Marcion

by Gjergji Evangjeli

 

While listening to Richard Spencer’s take on Christianity, I noticed a funny coincidence. In his act of arguing for a Christianity separated from its Jewish context, he is borrowing from Marcion. The latter is a second-century Syrian heretic who argued that the Old Testament was revealed by another god distinct from the Father of Jesus. I leave the reader to contemplate the irony of a white supremacist employing the arguments of a Syrian to show that Christianity is not, after all, Jewish. Nonetheless, the dichotomy between the “jealous and capricious Old Testament God” and the “loving and gentle Jesus of the New Testament” is oft repeated in our culture.

 

Marcion argued that since according to Paul—or rather his interpretation of Paul—Christ abolishes the Law of Moses, the god who revealed it must be an inferior deity of the Israelites overthrown by Jesus and His Father, the true superior God of all the world.
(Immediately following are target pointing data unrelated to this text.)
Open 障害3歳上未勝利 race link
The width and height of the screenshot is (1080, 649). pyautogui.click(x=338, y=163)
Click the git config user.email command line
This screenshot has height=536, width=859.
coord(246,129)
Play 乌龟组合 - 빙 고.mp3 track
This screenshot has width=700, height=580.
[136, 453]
To this effect, he rejected all of the New Testament except for an edited version of Luke and some of the letters of Paul.

 

He was constrained to this position because the New Testament is filled with references to the Old Testament, specifically identifying Jesus as the Jewish God and applying the titles and qualities of one to the other (see John 12:41 and Isaiah 6:1-6, where in the Septuagint, “robe” is rendered “glory”). Christ Himself says that He has not come to abolish the Law, but to fulfill it (Mat. 5:17).

 

Most poignantly, Paul says that “all Scripture is inspired by God and profitable for teaching, for reproof, for correction, for training in righteousness” (2 Tim 3:16-17). At that time, the New Testament was not yet written in full or compiled together, therefore, it is possible to make sense of Paul’s words here only by understanding that “Scripture” refers to the Old Testament.

 

Responding to Marcion, St. Irenaeus pulls no punches, decrying him for rejecting the truth which the whole Church holds, that the Gospels are the faithful witness of the Apostles. Thus, he accuses Marcion of being a mutilator of Scripture on account of his editing the Biblical record.

 

This dichotomy between God in the Old and New Testament betrays a shallow reading of both the Old and the New Testament. The lovingkindness of the God of the Old Testament cannot be questioned. He is resisted by humans from the very beginning and yet remains committed to them. He makes a covenant with Abram that his descendants will be like the stars (Gen. 15), but Abram decides to take matters into his own hands and father Ishmael with Hagar (Gen. 16). The people whom God brings out of Egypt grievously disobey the Covenant (Ex. 32) right after they have agreed to uphold it (Ex. 24). They seek to have a king over them, thus rejecting the Kingship of God (1 Sam. 8:7-9). The people of God reject Him at every step, so much so that God adopts the image of the indignant yet faithful husband decrying the transgressions of his unfaithful wife (cf. Hosea 2:2-23). And yet, He says, “Can a woman forget her nursing child and have no compassion on the son of her womb? Even these may forget, but I will not forget you” (Isa. 49:15). Despite every betrayal, the Psalmist exclaims, “His lovingkindness is everlasting” (Ps. 136:1).

 

On the other hand, the Jesus of the New Testament adopts language quite similar to the God of the Old Testament, decrying hypocrisy and unfaithfulness and not being shy about announcing punishment on all those who reject Him (Jn. 8:24, Jn. 5:22-23, among others). The message that Christ preaches is not that God no longer punishes, but rather that He has offered us a perfect way to repentance. He has offered His Son to condescend to our human nature and suffer death, so that all who believe in Him might have life (Jn. 3:16). The love of God in the New Testament, therefore, is not a change from the God of the Old Testament, but the final dispensation of the lovingkindness of the same God who in the beginning created the heavens and the earth. If one does not read the Old and the New Testament as the one revelation of the one true God, one rejects both.